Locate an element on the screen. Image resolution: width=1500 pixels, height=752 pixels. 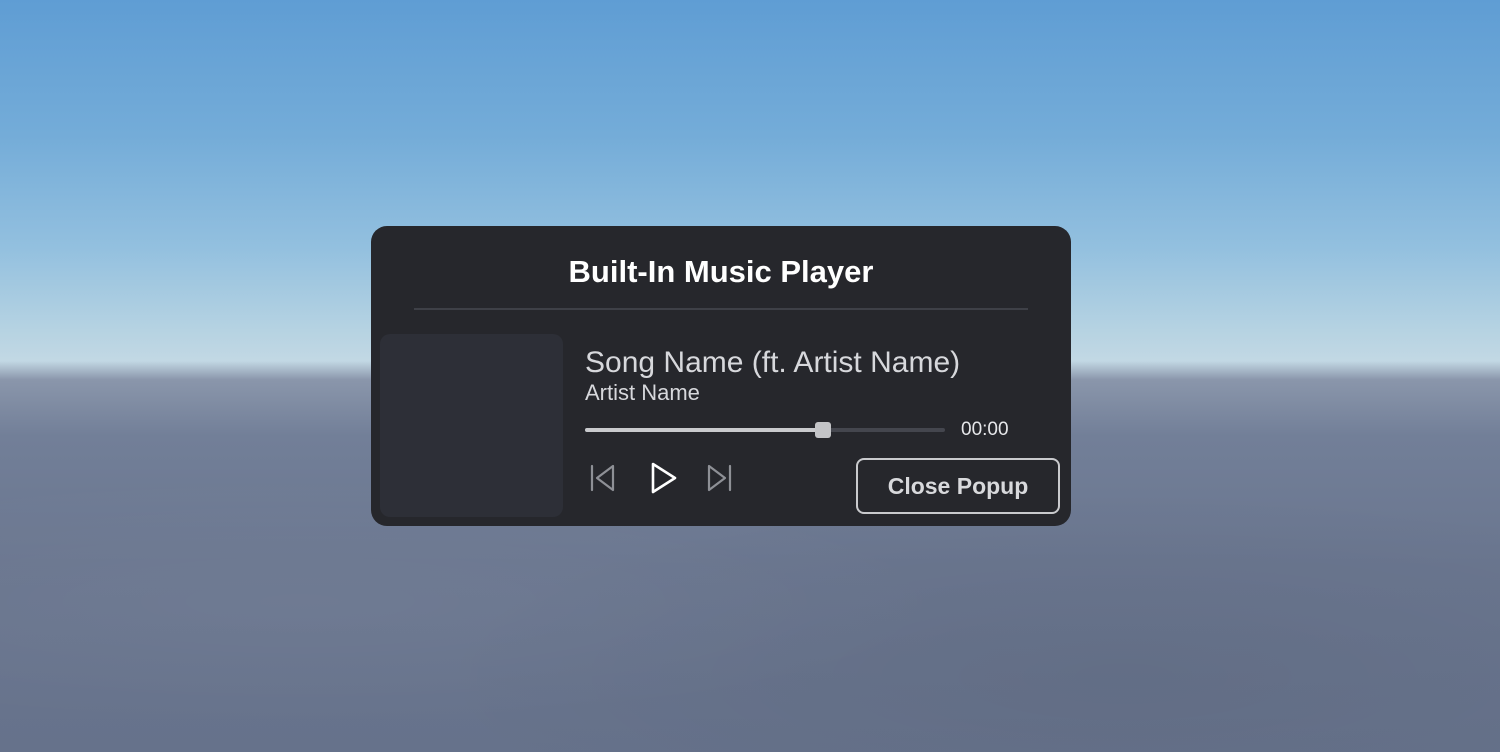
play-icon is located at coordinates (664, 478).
=-=-=
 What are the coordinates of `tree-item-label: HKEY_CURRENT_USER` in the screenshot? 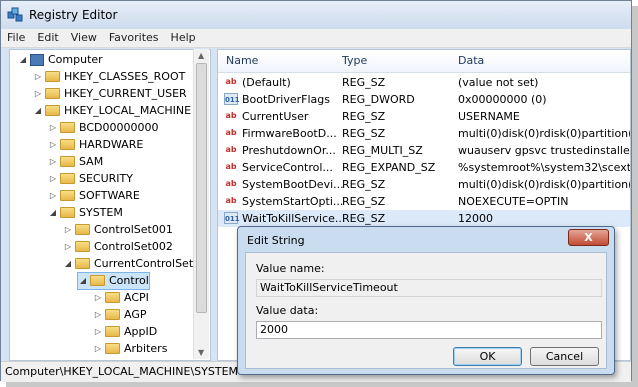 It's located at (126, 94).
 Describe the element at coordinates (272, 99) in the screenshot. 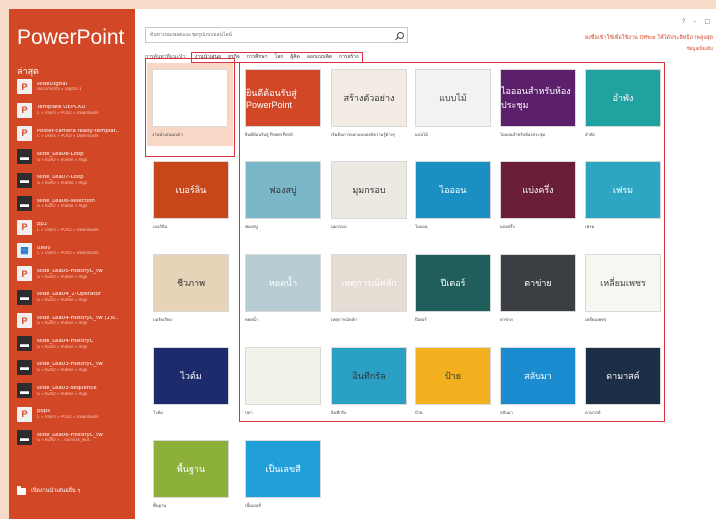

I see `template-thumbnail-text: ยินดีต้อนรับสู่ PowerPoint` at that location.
=-=-=
◆ What to work on ◆
Convert the listing, from the line with "Describe the element" up to and including the line with "at that location.", into a Markdown table with the columns Row and Line, skipping blank lines and leaving the pictures out.

◆ The completed task ◆
| Row | Line |
|---|---|
| 1 |  Describe the element at coordinates (272, 99) in the screenshot.  |
| 2 | I see `template-thumbnail-text: ยินดีต้อนรับสู่ PowerPoint` at that location. |